Re: Linux 5.19-rc8

From: Linus Torvalds
Date: Mon Jul 25 2022 - 13:55:41 EST


On Mon, Jul 25, 2022 at 9:11 AM Guenter Roeck <linux@xxxxxxxxxxxx> wrote:
>
> BUG: KFENCE: out-of-bounds read in _find_next_bit_le+0x10/0x48

Ok, I was hoping somebody more ARMy would look at this, particularly
since there is no call trace beyond the actual fault.

So it shows that it happens in _find_next_bit_le(), but not who called it.

It does show "who allocated the page", and I can see the message that
is printed afterwards, so it comes from that

static void __init test_bitmap_printlist(void)

function, so I guess we know the call chain:

test_bitmap_printlist ->
bitmap_print_to_pagebuf ->
scnprintf "%*pbl\n" ->
pointer ->
bitmap_list_string ->
for_each_set_bitrange

and I think I see what's wrong in there.
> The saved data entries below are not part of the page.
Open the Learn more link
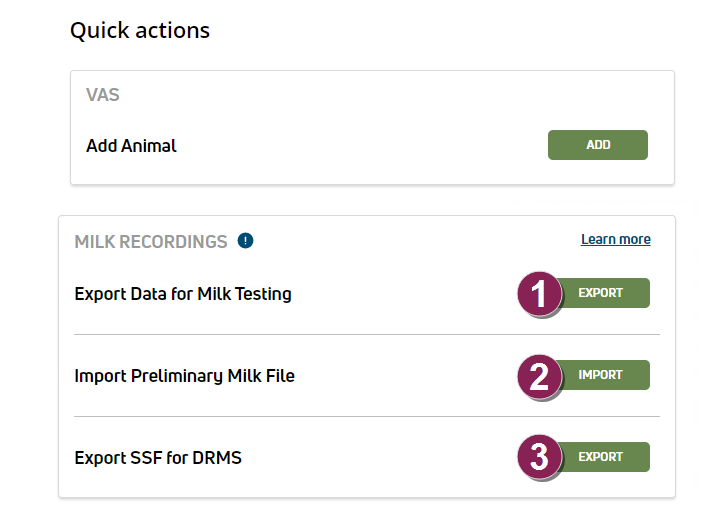click(615, 240)
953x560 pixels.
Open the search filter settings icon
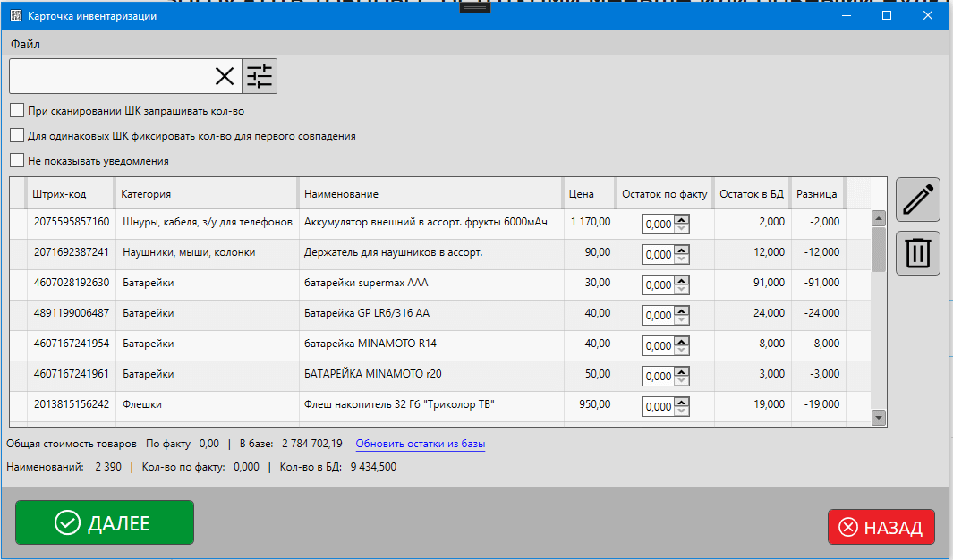tap(260, 77)
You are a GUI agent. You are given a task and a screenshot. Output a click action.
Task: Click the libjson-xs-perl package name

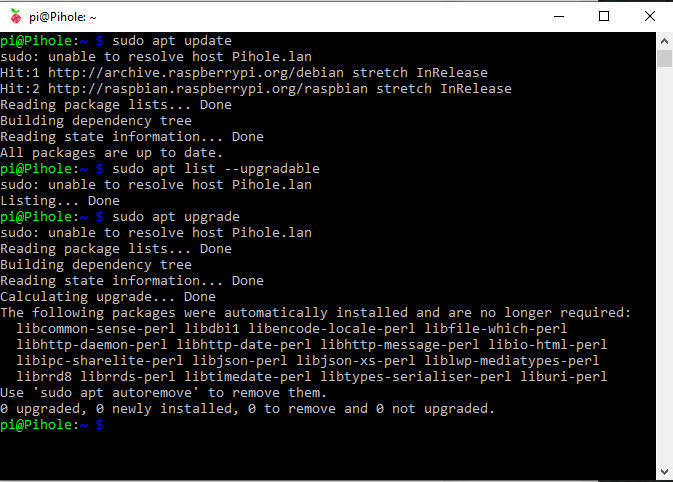[x=356, y=361]
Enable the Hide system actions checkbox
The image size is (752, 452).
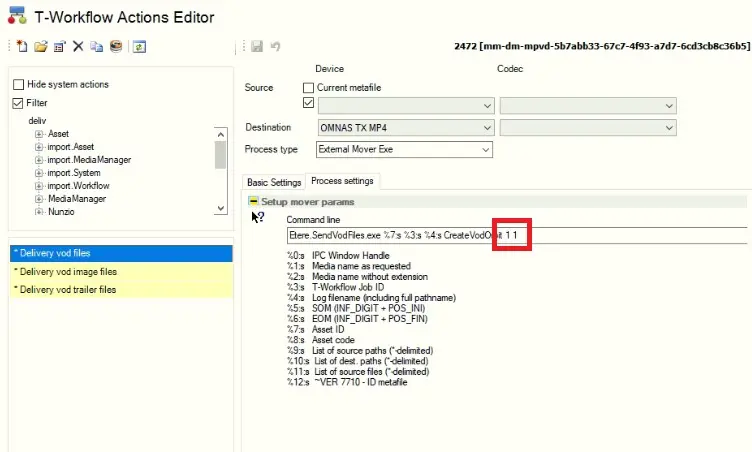click(x=18, y=85)
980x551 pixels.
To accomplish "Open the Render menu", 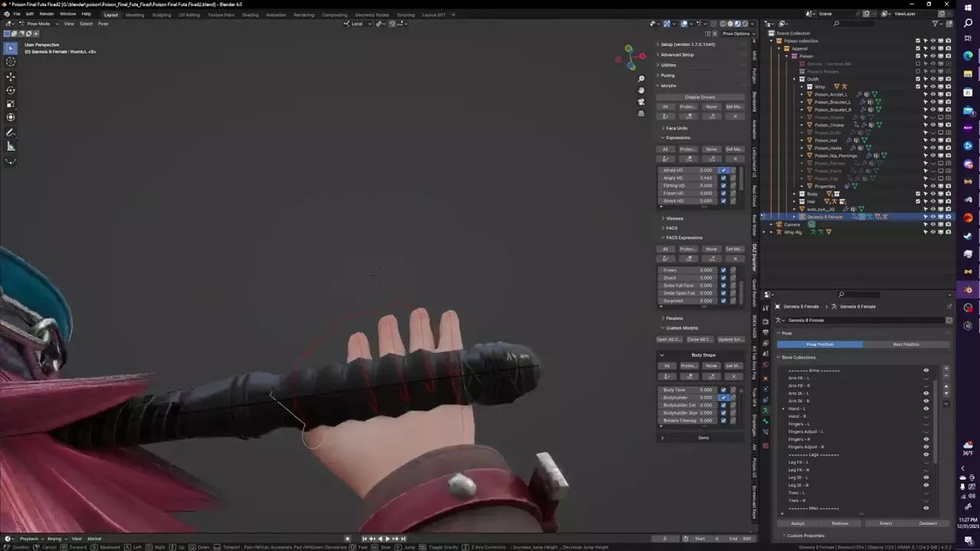I will [x=47, y=14].
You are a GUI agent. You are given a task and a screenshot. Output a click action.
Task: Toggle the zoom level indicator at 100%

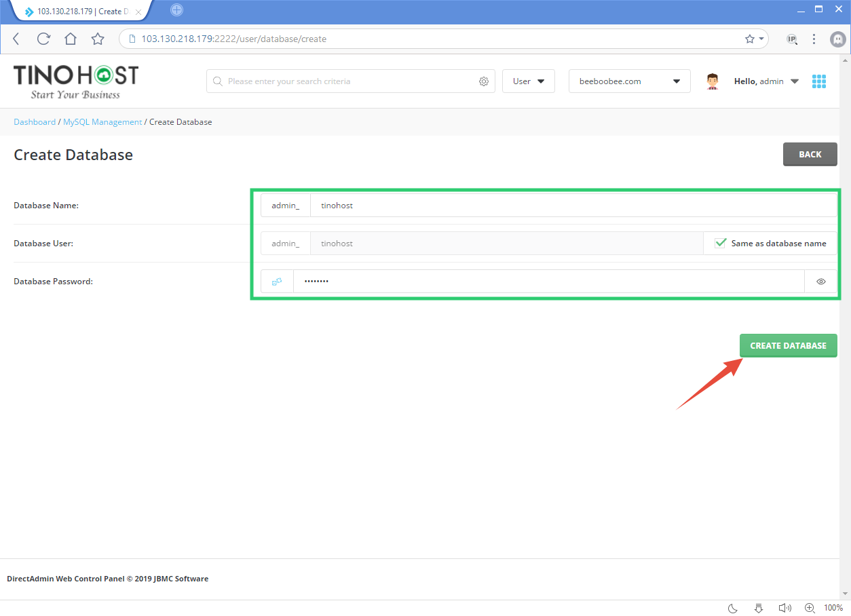(x=834, y=608)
That thing does

(b) = find_next_bit((addr), (size), (e) + 1), \
(e) = find_next_zero_bit((addr), (size), (b) + 1))

for the end of the range, and looking at the oops, the instruction
that oopses is

ldrb r3, [r0, r2, lsr #3]

where 'r2' is the bit position, and 'r0' is the start of the bitmap.

And:

> r10: 00000000 r9 : 0000002d r8 : ef59d000
> r7 : c0e55514 r6 : c2215000 r5 : 00008000 r4 : 00008000
> r3 : 845cac12 r2 : 00008001 r1 : 00008000 r0 : ef59d000

Lookie here: r1 contains the size, and r2 is past the end of the size.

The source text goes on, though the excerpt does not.